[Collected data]
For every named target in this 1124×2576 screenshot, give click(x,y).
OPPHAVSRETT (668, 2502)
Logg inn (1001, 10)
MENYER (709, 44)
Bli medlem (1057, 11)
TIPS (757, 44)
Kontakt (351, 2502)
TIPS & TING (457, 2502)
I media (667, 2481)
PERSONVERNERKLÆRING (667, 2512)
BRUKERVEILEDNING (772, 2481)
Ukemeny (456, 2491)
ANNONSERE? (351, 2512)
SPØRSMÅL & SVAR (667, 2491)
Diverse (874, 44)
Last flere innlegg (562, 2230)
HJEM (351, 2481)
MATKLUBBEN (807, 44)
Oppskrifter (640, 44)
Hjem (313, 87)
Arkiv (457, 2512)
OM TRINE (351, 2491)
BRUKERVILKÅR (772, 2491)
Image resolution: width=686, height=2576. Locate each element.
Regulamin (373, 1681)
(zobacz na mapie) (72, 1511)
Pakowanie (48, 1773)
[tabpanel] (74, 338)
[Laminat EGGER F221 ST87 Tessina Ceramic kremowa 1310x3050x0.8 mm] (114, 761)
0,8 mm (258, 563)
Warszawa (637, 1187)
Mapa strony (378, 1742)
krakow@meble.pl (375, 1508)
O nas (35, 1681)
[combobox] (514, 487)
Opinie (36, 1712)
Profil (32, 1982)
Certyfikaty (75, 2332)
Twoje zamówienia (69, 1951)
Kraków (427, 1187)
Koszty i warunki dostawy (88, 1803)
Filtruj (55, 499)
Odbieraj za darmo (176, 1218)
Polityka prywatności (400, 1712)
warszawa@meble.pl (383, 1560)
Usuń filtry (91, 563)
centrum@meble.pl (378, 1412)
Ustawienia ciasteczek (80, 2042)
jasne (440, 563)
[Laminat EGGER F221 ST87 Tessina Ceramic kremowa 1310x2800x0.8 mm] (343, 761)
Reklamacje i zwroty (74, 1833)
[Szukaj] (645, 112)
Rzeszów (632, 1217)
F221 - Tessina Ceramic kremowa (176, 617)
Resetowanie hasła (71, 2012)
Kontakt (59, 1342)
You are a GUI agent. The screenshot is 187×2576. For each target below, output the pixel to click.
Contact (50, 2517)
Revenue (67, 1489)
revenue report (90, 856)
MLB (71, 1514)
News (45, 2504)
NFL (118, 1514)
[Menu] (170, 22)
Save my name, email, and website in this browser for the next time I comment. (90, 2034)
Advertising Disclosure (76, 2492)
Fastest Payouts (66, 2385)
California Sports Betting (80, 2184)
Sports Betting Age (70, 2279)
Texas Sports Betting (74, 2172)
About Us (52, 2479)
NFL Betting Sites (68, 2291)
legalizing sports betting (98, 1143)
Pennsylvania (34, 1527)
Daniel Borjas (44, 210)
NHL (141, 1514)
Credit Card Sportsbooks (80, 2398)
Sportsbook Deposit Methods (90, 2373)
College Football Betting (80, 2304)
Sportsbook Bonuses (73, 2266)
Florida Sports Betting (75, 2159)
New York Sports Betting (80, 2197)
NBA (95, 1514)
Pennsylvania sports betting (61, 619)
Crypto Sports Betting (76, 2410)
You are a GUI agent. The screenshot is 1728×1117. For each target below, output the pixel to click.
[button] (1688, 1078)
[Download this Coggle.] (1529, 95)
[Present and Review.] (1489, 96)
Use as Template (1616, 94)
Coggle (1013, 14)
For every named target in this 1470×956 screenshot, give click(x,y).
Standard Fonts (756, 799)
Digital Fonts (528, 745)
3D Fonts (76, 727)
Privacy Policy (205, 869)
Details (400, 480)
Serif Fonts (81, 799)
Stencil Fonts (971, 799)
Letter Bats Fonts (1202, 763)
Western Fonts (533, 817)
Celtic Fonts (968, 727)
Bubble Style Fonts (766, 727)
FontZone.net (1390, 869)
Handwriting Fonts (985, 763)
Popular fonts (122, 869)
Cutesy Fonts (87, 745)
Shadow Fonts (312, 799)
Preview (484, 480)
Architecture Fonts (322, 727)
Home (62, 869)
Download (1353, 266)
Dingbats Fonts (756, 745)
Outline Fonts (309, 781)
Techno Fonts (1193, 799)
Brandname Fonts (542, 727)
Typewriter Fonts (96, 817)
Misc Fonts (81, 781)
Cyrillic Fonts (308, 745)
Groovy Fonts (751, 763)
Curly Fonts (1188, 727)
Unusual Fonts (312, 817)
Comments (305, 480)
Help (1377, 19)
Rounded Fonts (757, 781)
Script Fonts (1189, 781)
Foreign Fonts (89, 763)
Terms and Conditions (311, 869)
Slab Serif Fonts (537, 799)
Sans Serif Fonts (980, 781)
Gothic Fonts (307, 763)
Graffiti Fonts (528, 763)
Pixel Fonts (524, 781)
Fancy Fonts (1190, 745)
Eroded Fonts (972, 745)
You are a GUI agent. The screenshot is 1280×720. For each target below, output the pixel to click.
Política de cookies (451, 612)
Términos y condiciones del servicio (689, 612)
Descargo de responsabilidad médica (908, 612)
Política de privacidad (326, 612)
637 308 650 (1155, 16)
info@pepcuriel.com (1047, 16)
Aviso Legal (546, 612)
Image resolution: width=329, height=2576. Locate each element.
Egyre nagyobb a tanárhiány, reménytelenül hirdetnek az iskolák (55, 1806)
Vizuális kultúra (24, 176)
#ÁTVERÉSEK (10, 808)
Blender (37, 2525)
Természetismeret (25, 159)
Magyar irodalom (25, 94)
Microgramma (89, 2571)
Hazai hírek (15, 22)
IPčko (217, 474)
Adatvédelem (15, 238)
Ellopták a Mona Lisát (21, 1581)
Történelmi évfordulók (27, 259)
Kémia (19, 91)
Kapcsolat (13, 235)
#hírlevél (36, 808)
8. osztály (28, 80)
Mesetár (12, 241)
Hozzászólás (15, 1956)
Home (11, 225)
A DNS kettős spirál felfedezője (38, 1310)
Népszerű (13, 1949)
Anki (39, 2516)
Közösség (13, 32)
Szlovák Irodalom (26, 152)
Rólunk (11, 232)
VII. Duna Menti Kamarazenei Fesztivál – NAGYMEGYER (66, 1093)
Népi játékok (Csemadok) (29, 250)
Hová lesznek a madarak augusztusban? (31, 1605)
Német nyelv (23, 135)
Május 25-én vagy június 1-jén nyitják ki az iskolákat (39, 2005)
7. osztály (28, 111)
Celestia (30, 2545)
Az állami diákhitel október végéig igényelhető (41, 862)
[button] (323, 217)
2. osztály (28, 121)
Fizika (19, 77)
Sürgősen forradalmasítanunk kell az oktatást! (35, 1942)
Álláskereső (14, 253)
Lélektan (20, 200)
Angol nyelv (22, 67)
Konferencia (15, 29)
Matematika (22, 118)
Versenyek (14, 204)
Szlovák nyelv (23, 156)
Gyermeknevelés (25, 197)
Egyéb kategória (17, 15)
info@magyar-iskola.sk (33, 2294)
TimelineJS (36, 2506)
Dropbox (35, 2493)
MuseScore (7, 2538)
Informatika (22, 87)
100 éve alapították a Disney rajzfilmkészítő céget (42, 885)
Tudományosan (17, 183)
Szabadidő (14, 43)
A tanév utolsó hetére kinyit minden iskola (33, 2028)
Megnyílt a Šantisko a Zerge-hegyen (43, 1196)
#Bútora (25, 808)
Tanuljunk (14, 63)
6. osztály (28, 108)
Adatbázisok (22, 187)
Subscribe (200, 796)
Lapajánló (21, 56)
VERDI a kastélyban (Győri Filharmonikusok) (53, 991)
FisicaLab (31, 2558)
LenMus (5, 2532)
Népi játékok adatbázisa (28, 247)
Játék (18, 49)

_What needs to be done:_
Return the span of lines in the data above that opens at the line with "Kontakt (59, 1342)" and closes at the line with "Coggle (1013, 14)", exactly, ends included, nothing else.

_Answer space:_
Kontakt (59, 1342)
You are a GUI agent. The screenshot is 187×2576. For each target below, output the pixel to click.
Contact (50, 2517)
Revenue (67, 1489)
revenue report (90, 856)
MLB (71, 1514)
News (45, 2504)
NFL (118, 1514)
[Menu] (170, 22)
Save my name, email, and website in this browser for the next time I comment. (90, 2034)
Advertising Disclosure (76, 2492)
Fastest Payouts (66, 2385)
California Sports Betting (80, 2184)
Sports Betting Age (70, 2279)
Texas Sports Betting (74, 2172)
About Us (52, 2479)
NFL Betting Sites (68, 2291)
legalizing sports betting (98, 1143)
Pennsylvania (34, 1527)
Daniel Borjas (44, 210)
NHL (141, 1514)
Credit Card Sportsbooks (80, 2398)
Sportsbook Deposit Methods (90, 2373)
College Football Betting (80, 2304)
Sportsbook Bonuses (73, 2266)
Florida Sports Betting (75, 2159)
New York Sports Betting (80, 2197)
NBA (95, 1514)
Pennsylvania sports betting (61, 619)
Crypto Sports Betting (76, 2410)
You are a GUI agent. The screenshot is 1728×1117. For each target below, output the pixel to click.
[button] (1688, 1078)
[Download this Coggle.] (1529, 95)
[Present and Review.] (1489, 96)
Use as Template (1616, 94)
Coggle (1013, 14)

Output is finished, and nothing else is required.